Perú Evangelism – Day Two

March 20, 2014
Breakfast today was made of several delicious trays of fruit, boiled eggs, and platters of cheese and bred with fresh fruit juices on the side. Not being into strange cheeses I decided to leave those alone. It was surprising how well fruit will stay with you—I wasn’t hungry until around lunchtime.

We spent the morning working on preparing for our meetings. I found myself trying to imagine my audience so that I would be able to taylor my sermons for their needs. It was frustrating not being able to know who I’m going to be talking with. In the mid afternoon all the presenters and the church pastors and the translators met at the hotel for an orientation meeting. A local group showed off some of the cultural dances, which the officials made sure we understood were Peruvian culture, not necessarily part of the Adventist cultural. During orientation we found out which churches we would be speaking for and the translators we will be working with. They split us into church districts to pray and organize. One pastor has 10 churches, but most of the pastors we’re working with only have five.
Tarrapoto-orientation
My translator’s name is Cesar, and he is a pastor of a country district with 22 churches! He learned English when he took it in college because they required it for theology, but then he translated for several mission groups in South America. He hasn’t spoken English in five years, but he seems to understand and speak very well.

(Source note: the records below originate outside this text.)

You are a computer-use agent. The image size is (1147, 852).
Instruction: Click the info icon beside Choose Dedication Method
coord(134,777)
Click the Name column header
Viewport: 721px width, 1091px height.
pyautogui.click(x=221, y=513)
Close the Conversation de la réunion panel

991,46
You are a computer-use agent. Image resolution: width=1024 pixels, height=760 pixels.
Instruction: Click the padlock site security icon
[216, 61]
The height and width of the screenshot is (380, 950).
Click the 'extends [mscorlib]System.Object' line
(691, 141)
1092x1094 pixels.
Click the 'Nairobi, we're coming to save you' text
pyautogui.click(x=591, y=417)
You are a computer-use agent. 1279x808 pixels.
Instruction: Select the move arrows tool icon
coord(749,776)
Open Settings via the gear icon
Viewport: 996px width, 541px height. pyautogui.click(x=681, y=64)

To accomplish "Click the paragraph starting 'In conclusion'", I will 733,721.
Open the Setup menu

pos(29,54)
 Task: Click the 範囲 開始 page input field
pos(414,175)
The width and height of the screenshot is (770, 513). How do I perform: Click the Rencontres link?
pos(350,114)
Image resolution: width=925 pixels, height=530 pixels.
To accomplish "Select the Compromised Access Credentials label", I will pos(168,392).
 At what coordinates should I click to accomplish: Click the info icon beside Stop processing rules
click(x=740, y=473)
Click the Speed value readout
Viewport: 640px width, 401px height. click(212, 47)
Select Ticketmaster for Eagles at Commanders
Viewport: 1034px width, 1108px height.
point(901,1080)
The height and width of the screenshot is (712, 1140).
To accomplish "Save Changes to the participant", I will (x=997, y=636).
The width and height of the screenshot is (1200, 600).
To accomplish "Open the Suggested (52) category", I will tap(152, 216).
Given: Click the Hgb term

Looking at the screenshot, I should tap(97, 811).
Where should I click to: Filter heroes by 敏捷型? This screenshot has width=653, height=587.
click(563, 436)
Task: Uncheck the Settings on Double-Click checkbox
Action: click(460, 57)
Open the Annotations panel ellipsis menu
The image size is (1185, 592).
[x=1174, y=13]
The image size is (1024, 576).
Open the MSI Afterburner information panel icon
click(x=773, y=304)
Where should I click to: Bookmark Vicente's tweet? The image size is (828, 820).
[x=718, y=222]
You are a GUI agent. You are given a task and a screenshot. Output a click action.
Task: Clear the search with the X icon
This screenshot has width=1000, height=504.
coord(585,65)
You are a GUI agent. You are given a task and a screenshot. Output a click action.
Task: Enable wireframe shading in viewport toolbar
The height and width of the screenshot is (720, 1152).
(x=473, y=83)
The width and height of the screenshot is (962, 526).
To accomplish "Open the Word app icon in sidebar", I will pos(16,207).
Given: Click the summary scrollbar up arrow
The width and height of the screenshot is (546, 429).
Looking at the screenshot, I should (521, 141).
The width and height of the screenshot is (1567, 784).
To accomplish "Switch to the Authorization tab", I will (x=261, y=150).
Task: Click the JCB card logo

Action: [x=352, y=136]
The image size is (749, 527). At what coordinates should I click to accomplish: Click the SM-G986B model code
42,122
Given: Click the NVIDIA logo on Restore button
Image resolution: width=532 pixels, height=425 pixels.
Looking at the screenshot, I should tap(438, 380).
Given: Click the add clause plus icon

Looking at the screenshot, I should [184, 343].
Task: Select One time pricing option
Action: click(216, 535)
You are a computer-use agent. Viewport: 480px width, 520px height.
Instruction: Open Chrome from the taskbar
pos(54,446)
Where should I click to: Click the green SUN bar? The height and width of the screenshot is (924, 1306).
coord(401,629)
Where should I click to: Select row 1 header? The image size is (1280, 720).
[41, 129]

As Cesar and I talked during supper tonight I learned more about the people. His district is made up of mostly small churches (5-15 people). They struggle to keep members because there is a rush to baptism, and the doctrinal grounding often gets skipped. For that reason they might baptize quite a few, but then most of them leave when difficulties arise. There are a surprising number of correlations between the work in Peru and the work in America with the one glaring difference being the number of churches a pastor is responsible for. To get to one of his church Cesar goes half-way on his motorcycle and then walks for another eight hours.

Many of us were asked to present the Sabbath School lesson this Sabbath and/or share a thought for closing the Sabbath on Sabbath evening. Wow, I need to stop writing and go work on more sermon prep if I’m preaching three times this Sabbath!